*Dataset entries:*
——

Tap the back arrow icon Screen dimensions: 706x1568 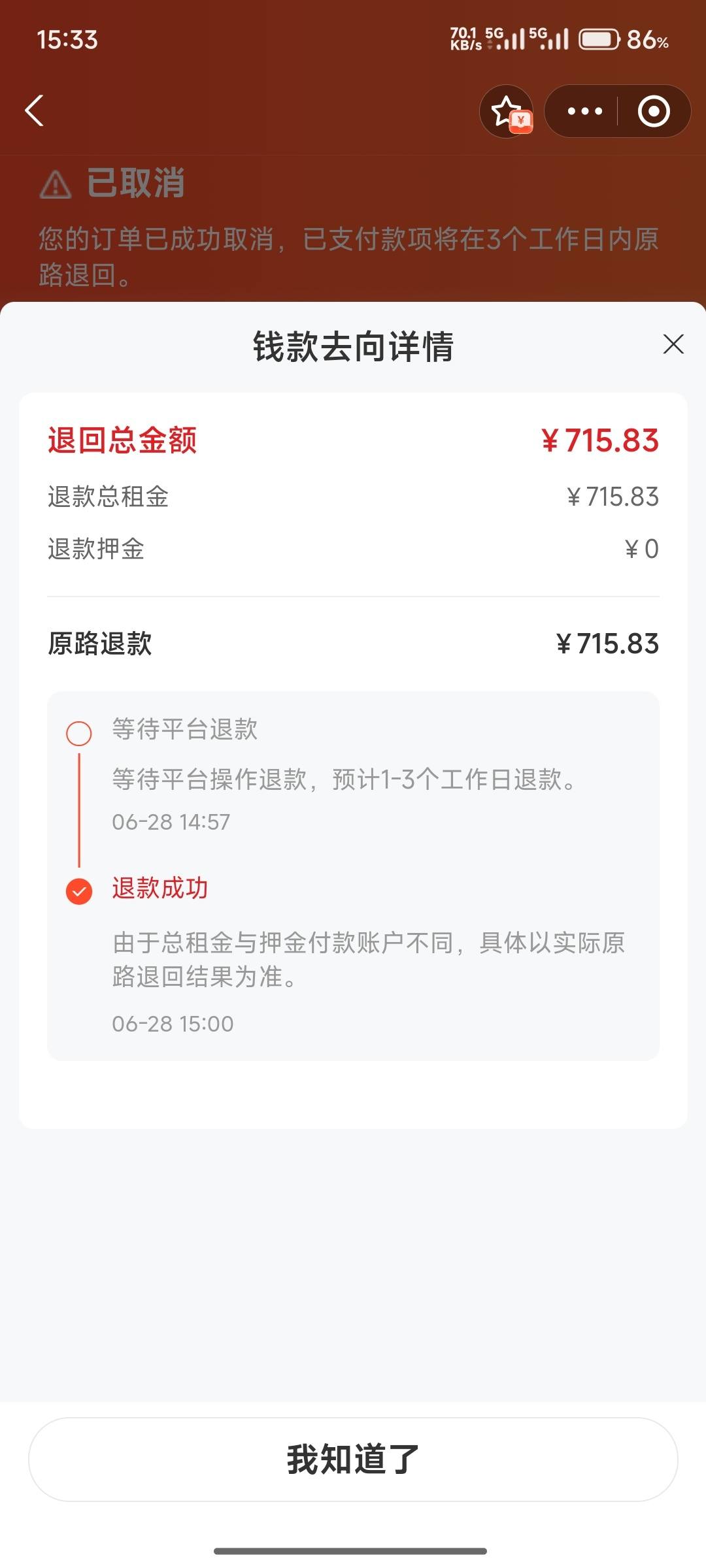click(x=34, y=110)
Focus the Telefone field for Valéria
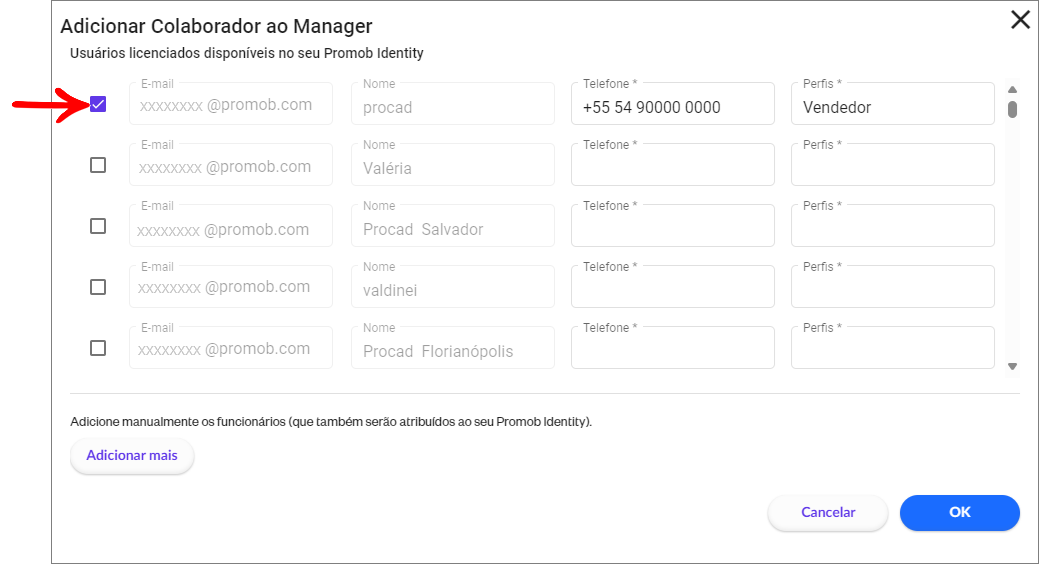The width and height of the screenshot is (1041, 567). pyautogui.click(x=673, y=165)
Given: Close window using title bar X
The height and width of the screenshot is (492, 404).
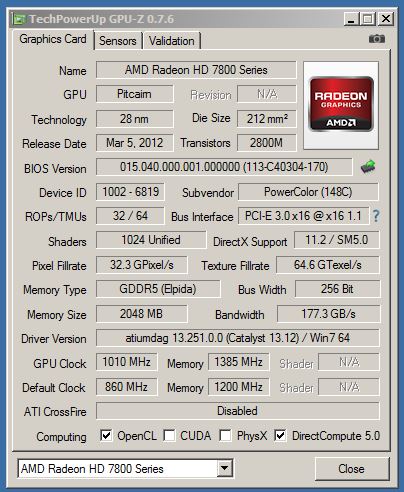Looking at the screenshot, I should pyautogui.click(x=386, y=19).
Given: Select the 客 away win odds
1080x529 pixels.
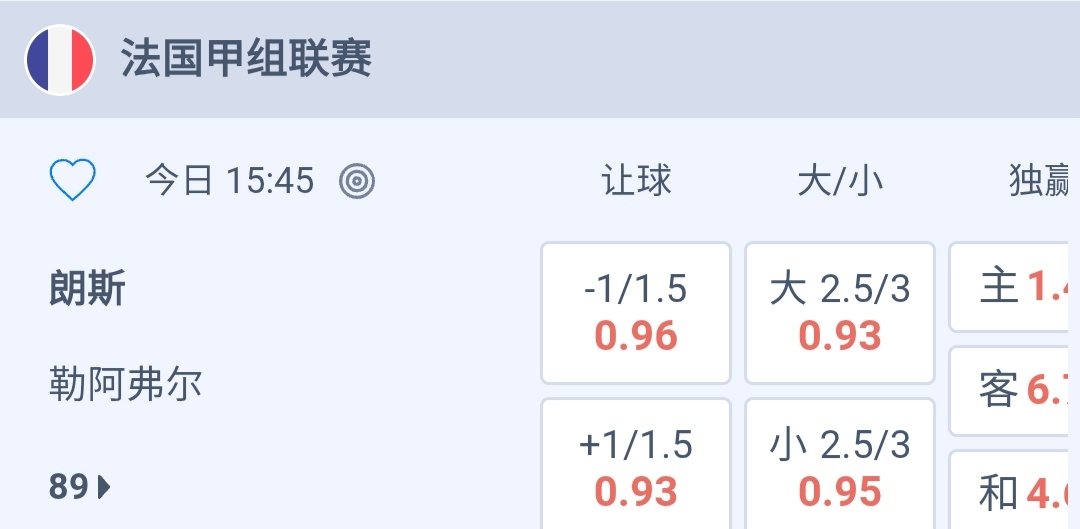Looking at the screenshot, I should pyautogui.click(x=1014, y=391).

——

*What to produce:* Note every line of the entries in which "Given" appears, and copy it down.

*Solution to the exercise:*
Given: Close window using title bar X
Given: Select the 客 away win odds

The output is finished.